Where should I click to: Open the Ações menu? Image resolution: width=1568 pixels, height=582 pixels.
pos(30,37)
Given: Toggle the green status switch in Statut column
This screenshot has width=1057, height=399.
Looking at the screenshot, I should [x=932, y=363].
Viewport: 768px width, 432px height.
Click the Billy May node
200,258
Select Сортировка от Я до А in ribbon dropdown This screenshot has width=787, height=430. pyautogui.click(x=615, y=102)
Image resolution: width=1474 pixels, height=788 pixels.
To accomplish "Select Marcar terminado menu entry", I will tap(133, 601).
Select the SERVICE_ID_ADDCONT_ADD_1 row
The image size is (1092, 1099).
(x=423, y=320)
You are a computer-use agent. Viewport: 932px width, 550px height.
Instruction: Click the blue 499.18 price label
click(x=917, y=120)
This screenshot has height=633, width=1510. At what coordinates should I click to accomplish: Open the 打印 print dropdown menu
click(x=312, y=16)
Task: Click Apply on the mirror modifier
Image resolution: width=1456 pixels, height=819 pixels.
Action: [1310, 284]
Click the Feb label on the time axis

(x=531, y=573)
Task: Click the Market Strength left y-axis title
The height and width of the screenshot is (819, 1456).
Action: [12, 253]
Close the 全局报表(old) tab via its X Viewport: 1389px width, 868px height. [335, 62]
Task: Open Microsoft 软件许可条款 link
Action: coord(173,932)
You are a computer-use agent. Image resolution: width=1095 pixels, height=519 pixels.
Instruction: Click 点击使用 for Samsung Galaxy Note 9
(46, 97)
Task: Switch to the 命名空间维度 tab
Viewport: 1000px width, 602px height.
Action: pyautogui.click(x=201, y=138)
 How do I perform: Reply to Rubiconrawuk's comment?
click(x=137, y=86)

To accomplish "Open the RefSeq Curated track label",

* * * * * * * * *

• WHAT YOU ARE ASKED TO DO
Can you copy out all of the items above line for line, without changing anything?

• FULL RESPONSE
Where should I click to: Open the Ações menu? Image resolution: width=1568 pixels, height=582 pixels.
pos(30,37)
Given: Toggle the green status switch in Statut column
This screenshot has width=1057, height=399.
Looking at the screenshot, I should [x=932, y=363].
Viewport: 768px width, 432px height.
Click the Billy May node
200,258
Select Сортировка от Я до А in ribbon dropdown This screenshot has width=787, height=430. pyautogui.click(x=615, y=102)
Image resolution: width=1474 pixels, height=788 pixels.
To accomplish "Select Marcar terminado menu entry", I will tap(133, 601).
Select the SERVICE_ID_ADDCONT_ADD_1 row
The image size is (1092, 1099).
(x=423, y=320)
You are a computer-use agent. Viewport: 932px width, 550px height.
Instruction: Click the blue 499.18 price label
click(x=917, y=120)
This screenshot has height=633, width=1510. At what coordinates should I click to accomplish: Open the 打印 print dropdown menu
click(x=312, y=16)
Task: Click Apply on the mirror modifier
Image resolution: width=1456 pixels, height=819 pixels.
Action: [1310, 284]
Click the Feb label on the time axis

(x=531, y=573)
Task: Click the Market Strength left y-axis title
The height and width of the screenshot is (819, 1456).
Action: [12, 253]
Close the 全局报表(old) tab via its X Viewport: 1389px width, 868px height. [335, 62]
Task: Open Microsoft 软件许可条款 link
Action: coord(173,932)
You are a computer-use agent. Image resolution: width=1095 pixels, height=519 pixels.
Instruction: Click 点击使用 for Samsung Galaxy Note 9
(46, 97)
Task: Switch to the 命名空间维度 tab
Viewport: 1000px width, 602px height.
Action: pyautogui.click(x=201, y=138)
 How do I perform: Reply to Rubiconrawuk's comment?
click(x=137, y=86)

To accomplish "Open the RefSeq Curated track label",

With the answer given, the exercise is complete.